◆ **Texte extrait**
=====

Si le règlement national des notaires permet, en son article 15, la pratique de la remise d'émoluments, cette pratique ne doit pas aboutir à nuire à la société titulaire de l'office notarial.

Or les inspecteurs ont pu évaluer à 133.000 € le total des remises allouées à Me [HO] et à ses sociétés satellites.

Ce cadeau accordé à Me [HO] et à ses sociétés pose question.

L'inspection a révélé un lien de nature patrimoniale entre Me [SZ] [HO] et Me Philippe CLERC. On retrouve Me [HO] comme associé dans chacune des sociétés civiles immobilières propriétaires des locaux de [Localité 4] et de Saint Valley de Thiey.

L'office de Me [X] est installé [Adresse 1], dans un bâtiment appartenant à la SCI Les Trois de la Nartassière, composée de Me [SZ] [HO], Me [Q] [U] et Me [EJ] [X], 3.300 parts, chacun un tiers. La SCI a acquis le bien immobilier le 10 septembre 1998 pour 2.400.000 F.Il est loué à la Selarl CLERC selon un loyer mensuel de 7.721 € Ttc.

=====

◆ **Lignes de données**
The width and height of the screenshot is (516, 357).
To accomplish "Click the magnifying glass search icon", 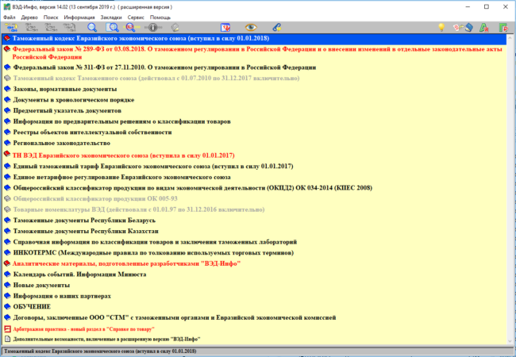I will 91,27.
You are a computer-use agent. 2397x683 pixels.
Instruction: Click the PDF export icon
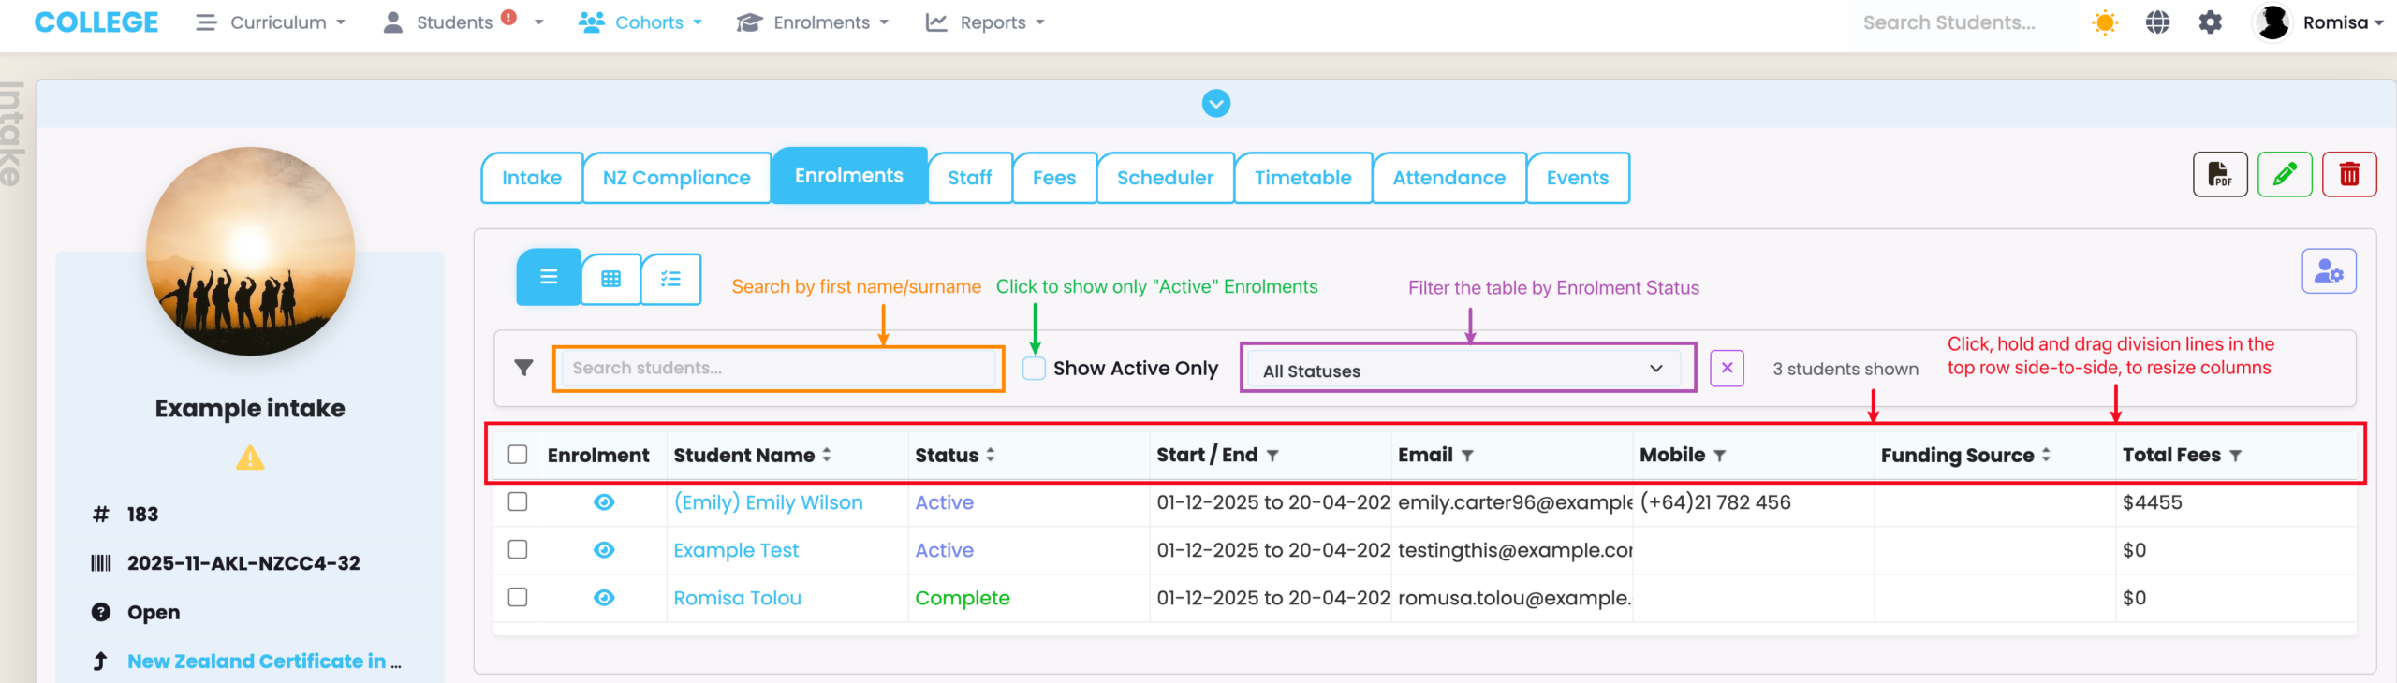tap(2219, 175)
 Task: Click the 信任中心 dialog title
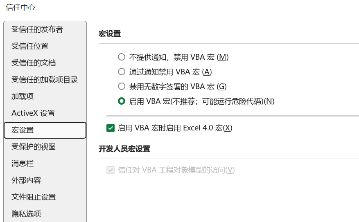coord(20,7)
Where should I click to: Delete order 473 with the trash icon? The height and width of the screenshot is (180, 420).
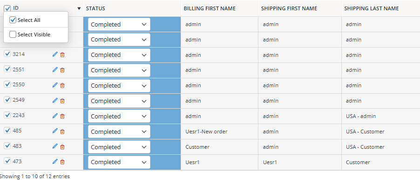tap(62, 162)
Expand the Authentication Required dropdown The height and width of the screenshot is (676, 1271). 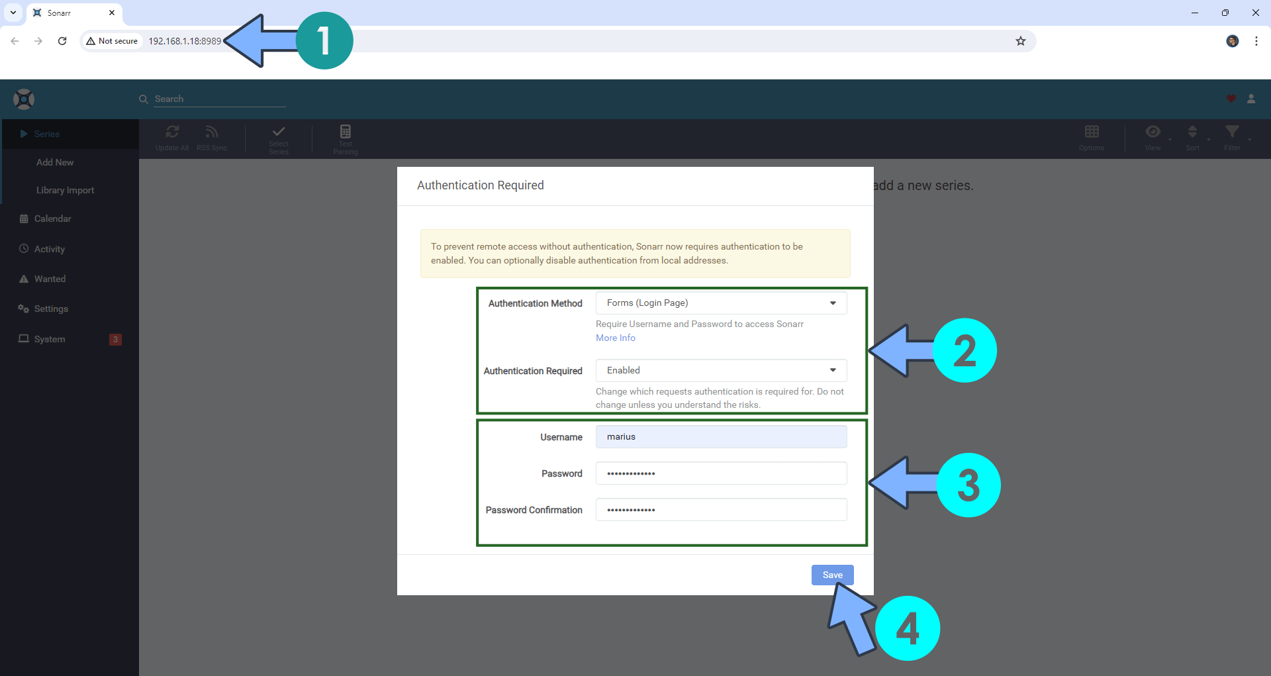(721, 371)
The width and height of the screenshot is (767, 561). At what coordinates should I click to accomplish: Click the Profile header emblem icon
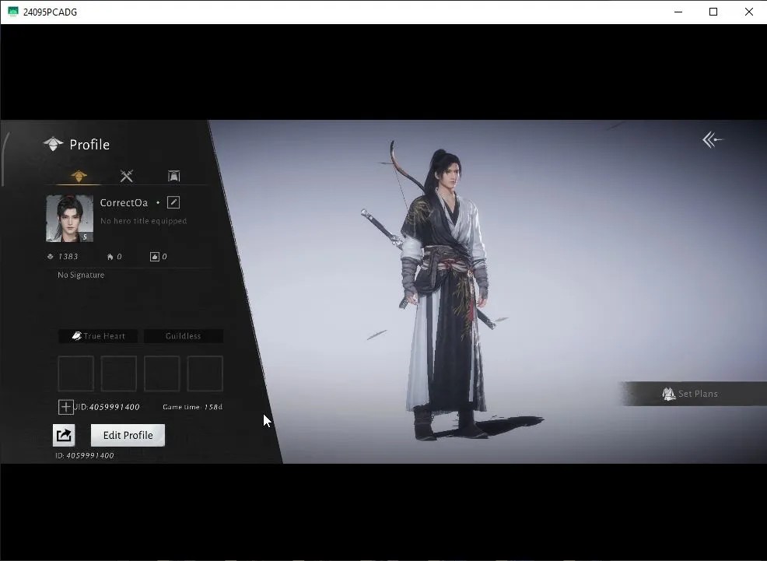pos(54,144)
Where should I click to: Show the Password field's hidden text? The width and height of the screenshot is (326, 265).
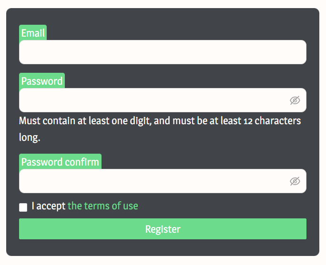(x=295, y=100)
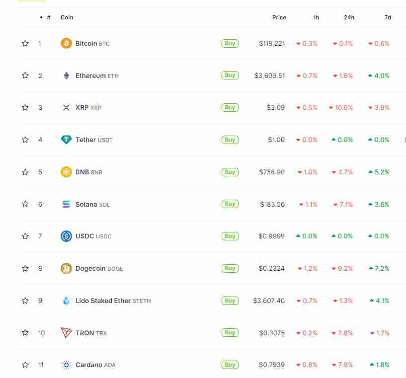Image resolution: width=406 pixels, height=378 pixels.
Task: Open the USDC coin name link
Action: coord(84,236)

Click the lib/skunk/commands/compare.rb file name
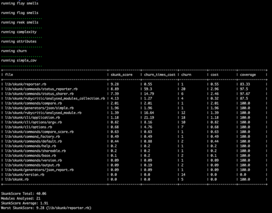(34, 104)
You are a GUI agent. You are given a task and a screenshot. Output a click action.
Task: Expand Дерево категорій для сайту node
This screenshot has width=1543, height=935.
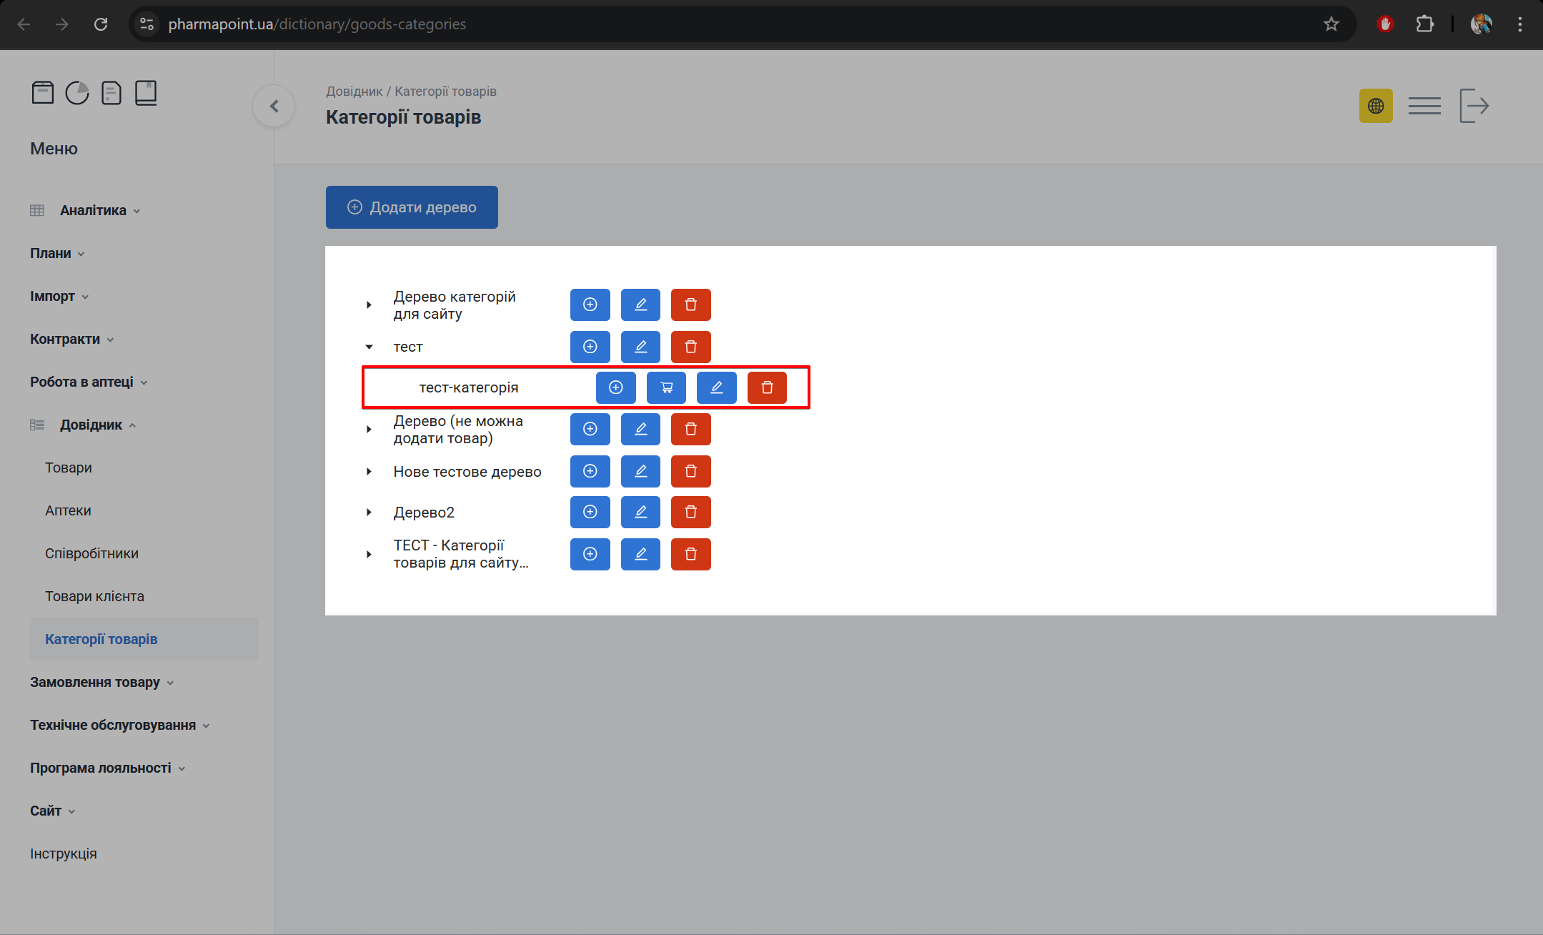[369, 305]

=====

Dans le texte sur la remise d'émoluments des notaires, à quel montant les inspecteurs ont-ils évalué le total des remises allouées à Me [HO] et à ses sociétés satellites ?

Les inspecteurs l'ont évalué à 133.000 €.